Extracted information
○ ○ ○ ○ ○ ○ ○

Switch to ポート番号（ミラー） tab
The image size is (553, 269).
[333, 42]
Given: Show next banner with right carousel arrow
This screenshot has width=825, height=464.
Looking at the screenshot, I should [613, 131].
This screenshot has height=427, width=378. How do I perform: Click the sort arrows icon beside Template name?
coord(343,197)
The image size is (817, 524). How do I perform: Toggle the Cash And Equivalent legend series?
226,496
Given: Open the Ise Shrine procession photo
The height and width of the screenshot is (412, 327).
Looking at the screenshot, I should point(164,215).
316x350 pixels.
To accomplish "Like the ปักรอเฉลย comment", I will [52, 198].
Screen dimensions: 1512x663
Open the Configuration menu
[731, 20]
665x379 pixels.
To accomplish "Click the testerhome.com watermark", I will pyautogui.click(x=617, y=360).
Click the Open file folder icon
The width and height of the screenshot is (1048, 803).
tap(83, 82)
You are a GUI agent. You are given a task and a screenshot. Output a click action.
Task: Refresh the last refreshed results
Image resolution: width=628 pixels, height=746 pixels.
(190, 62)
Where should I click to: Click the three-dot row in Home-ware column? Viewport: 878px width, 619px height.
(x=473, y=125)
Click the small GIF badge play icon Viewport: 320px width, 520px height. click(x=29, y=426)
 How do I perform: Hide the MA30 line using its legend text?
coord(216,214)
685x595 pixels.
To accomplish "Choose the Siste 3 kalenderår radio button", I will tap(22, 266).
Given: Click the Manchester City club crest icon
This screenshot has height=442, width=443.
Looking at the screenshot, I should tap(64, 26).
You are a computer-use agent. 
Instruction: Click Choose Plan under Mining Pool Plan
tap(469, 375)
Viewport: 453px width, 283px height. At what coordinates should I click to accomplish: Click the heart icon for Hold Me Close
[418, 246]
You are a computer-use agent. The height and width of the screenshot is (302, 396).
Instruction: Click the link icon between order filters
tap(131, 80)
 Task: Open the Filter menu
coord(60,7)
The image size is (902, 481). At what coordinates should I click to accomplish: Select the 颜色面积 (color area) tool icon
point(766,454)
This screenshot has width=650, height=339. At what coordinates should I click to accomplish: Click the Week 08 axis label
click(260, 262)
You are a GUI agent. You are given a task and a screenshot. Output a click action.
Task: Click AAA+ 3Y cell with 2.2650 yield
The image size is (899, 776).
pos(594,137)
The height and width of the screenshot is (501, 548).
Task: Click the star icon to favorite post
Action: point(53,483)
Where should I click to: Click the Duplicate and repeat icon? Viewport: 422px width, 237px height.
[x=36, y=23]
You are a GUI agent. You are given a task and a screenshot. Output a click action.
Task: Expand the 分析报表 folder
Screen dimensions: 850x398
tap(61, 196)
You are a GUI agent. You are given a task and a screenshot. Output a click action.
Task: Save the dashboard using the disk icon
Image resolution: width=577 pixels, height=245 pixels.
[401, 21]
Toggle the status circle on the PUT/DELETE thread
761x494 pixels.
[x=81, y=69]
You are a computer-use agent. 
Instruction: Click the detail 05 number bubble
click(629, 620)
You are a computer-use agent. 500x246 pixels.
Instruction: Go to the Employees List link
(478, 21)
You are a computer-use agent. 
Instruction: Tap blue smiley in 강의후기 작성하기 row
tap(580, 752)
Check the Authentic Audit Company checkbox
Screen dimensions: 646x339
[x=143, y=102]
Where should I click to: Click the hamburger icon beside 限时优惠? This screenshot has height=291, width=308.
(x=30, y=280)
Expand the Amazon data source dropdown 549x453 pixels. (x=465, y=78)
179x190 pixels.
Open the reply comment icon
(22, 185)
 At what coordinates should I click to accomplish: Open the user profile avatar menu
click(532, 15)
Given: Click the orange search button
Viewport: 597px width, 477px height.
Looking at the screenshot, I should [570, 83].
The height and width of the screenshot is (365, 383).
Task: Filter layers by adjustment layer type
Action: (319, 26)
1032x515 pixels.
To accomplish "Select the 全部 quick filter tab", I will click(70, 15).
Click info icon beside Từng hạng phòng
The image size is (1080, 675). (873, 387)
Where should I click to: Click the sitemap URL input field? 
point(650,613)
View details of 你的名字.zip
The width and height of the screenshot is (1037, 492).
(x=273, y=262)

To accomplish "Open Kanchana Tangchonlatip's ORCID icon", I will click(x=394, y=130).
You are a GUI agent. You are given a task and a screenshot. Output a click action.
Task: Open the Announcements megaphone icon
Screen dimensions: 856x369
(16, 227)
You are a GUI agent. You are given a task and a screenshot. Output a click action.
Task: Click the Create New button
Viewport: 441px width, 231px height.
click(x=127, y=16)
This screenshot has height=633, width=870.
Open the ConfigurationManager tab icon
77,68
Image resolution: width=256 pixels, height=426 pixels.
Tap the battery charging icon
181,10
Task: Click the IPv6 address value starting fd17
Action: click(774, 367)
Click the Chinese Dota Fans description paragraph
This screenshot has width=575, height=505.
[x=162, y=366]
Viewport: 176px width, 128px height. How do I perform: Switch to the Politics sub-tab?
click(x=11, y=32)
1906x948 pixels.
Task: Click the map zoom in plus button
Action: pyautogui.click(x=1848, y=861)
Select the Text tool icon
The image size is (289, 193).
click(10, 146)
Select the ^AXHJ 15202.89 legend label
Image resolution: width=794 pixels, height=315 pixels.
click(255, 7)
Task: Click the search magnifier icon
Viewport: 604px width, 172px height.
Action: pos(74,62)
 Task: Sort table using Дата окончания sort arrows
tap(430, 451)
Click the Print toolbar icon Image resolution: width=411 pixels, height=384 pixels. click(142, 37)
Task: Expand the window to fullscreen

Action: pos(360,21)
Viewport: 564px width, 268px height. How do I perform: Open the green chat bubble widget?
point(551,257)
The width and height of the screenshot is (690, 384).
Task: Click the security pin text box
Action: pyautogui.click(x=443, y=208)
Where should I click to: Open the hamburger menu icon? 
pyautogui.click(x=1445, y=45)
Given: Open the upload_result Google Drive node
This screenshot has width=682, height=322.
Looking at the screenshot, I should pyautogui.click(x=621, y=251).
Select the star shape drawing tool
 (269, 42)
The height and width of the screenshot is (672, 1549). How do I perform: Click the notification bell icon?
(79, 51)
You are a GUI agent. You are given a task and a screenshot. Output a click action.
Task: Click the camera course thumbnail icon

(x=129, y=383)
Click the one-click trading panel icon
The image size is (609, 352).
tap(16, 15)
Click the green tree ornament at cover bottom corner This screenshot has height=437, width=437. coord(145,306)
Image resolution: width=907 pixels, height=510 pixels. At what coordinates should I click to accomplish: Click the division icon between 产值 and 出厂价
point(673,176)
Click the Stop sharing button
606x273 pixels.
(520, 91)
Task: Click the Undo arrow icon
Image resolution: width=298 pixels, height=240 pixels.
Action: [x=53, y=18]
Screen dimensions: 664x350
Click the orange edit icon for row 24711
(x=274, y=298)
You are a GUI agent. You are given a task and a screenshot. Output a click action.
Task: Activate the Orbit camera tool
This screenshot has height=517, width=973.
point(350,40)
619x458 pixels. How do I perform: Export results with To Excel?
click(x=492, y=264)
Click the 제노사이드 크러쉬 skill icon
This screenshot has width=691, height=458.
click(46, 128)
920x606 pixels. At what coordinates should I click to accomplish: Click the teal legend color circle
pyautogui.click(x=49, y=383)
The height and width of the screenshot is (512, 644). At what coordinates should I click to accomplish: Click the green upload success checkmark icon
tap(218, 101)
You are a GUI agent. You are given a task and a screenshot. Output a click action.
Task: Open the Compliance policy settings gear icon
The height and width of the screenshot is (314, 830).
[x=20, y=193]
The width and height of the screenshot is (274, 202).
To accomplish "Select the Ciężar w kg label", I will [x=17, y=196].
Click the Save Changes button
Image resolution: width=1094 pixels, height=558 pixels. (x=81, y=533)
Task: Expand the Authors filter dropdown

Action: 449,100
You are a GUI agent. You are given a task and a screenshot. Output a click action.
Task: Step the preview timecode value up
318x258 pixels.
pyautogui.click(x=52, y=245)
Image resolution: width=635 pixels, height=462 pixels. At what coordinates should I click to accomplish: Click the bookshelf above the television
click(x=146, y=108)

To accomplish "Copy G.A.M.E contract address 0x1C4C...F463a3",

○ ○ ○ ○ ○ ○ ○

Within the data above, the lines from the one with "You are a computer-use agent. The" to the one with "Task: Click AAA+ 3Y cell with 2.2650 yield" must be repeated exactly; no other line belongs in the answer.

You are a computer-use agent. The height and width of the screenshot is (302, 396).
Instruction: Click the link icon between order filters
tap(131, 80)
 Task: Open the Filter menu
coord(60,7)
The image size is (902, 481). At what coordinates should I click to accomplish: Select the 颜色面积 (color area) tool icon
point(766,454)
This screenshot has width=650, height=339. At what coordinates should I click to accomplish: Click the Week 08 axis label
click(260, 262)
You are a GUI agent. You are given a task and a screenshot. Output a click action.
Task: Click AAA+ 3Y cell with 2.2650 yield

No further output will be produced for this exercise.